The Christian phantasm of a Jewish plot against the Christian community may itself have been a revival of the pagan notion that the Jews were enemies of humanity acting in secret against the rest of the world. According to a popular medieval Christian legend, “a secret rabbinical synod convened periodically from all over Europe to determine which community was in turn to commit ritual murder.”57 From the eighteenth century on, new conspiracy theories also pointed to threats from a number of non-Jewish occult groups: Freemasons, Illuminati, Jesuits. In the landscape of modernity, paranoid political thought was acquiring a permanence of sorts. “What is the distinguishing thing about the paranoid style,” wrote Richard Hofstadter, “is not that its exponents see conspiracies or plots here and there in history, but that they regard a ‘vast’ or ‘gigantic’ conspiracy as the motive force in historical events. History is a conspiracy, set in motion by demonic forces of almost transcendent power, and what is felt to be needed to defeat it is not the usual methods of political give-and-take, but an all-out crusade.”58

Within this array of occult forces, the Jews were the plotters par excellence, the manipulators hidden behind all other secret groups that were merely their instruments. In the notorious two-pronged secret threat of “Jews and Freemasons,” the latter were perceived as instruments of the former.59 Jewish conspiracies, in other words, were at the very top of the conspiratorial hierarchy, and their aim was nothing less than total domination of the world. The centrality of the Jews in this phantasmic universe can be explained only by its roots in the Christian tradition.

Like any other national anti-Semitism at the end of the nineteenth century and during the years preceding World War I, anti-Semitism in imperial Germany was determined, as I have already indicated, both by dominant Christian and modern European trends and by the impact of specific historical circumstances, among which several further aspects should be stressed:

In general terms a structural dimension needs to be emphasized in distinguishing, for example, between French and German modes of national integration, with the relevance of such a distinction in terms of anti-Jewish attitudes becoming clearly apparent.
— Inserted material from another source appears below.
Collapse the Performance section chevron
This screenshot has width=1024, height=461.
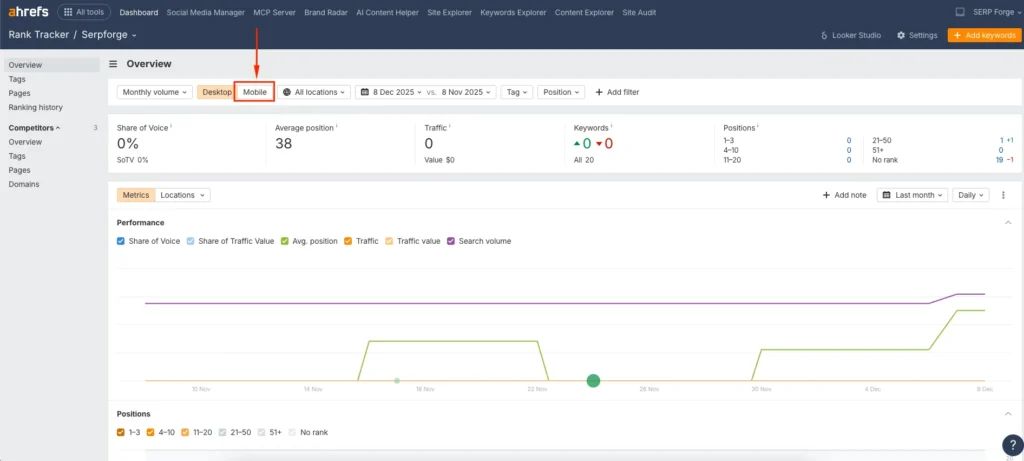[1007, 223]
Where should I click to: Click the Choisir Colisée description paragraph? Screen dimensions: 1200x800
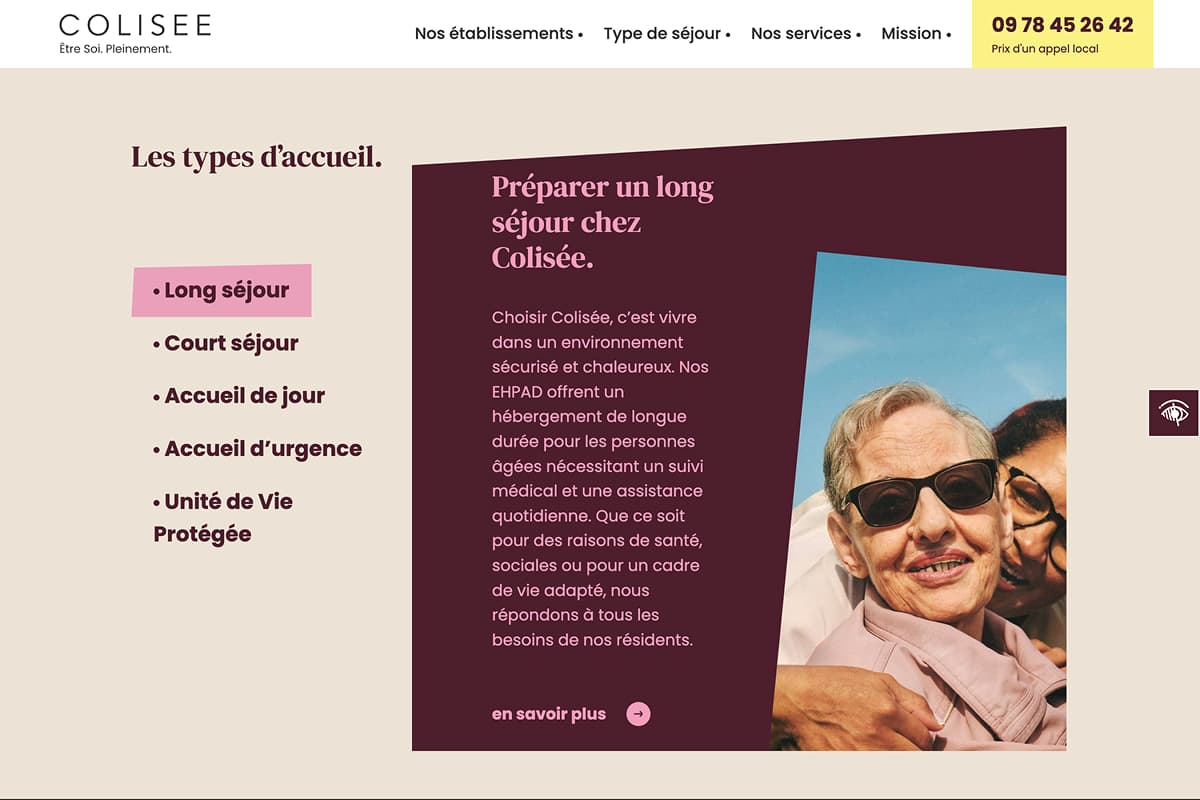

Since the French Revolution, the French model of national integration had been that of a process fostered and implemented by the state on the basis of universal principles, those of the Enlightenment and the Revolution. Since the romantic revolution, the German model of national integration had been derived from and predicated upon the idea of the nation as a closed ethnocultural community independent of and sometimes opposed to the state. Whereas the French model implied the construction of national identity by way of a centralized educational system and all other means of socialization at the disposal of the state, the German model often posited the existence of inherited characteristics belonging to a preexisting organic community.60

By way of state-directed socialization and in the name of the secular republic’s universal values, a Jew could become French, and not merely on a purely formal level. (This despite intensely hostile reactions from that substantial part of French society that rejected the Revolution, the republican state, and thus the Jews, identified as foreigners allied with the state and as carriers of the secular, subversive values of social upheaval and modernity.) Regardless of formal emancipation and equality of civic rights, the Jew was often kept at a distance by a German national community fundamentally closed to a group whose recognizable difference seemed to society in general to be rooted in alien ethnocultural—and, increasingly, racial—soil. A somewhat different (but not incompatible) interpretation has pointed to the fact that in France legal emancipation carried a prime expectation of gradual Jewish assimilation (also by way of the French educational system and its universalist values), whereas in Germany a widely shared position was that the process of assimilation should be imposed and monitored by bureacratic means, and that full emancipation should be granted only at the end of the process. As time went by, in Germany the success of Jewish assimilation was increasingly questioned. Therefore, even after the Jews of Germany were granted full emancipation, anti-Semites of all hues—and even liberals—could argue that total assimilation had not really been achieved and that the results of emancipation were problematic.61

The situation in Germany was further exacerbated by developments specific to the second half of the nineteenth century, mainly the various aspects of an extremely rapid process of modernization. By entirely transforming the country’s social structures and by threatening its existing hierarchies, the onrush of German modernization seemed to endanger hallowed cultural values and the organic links of the community;62 at the same time it seemed to allow the otherwise incomprehensible social ascent of the Jews, who were thus perceived as the promoters, carriers, and exploiters of that modernization. The Jewish threat now appeared to be both penetration by a foreign element into the innermost texture of the national community and furthering, by way of that penetration, not of modernity as such (enthusiastically embraced by the majority of German society) but of the evils of modernity.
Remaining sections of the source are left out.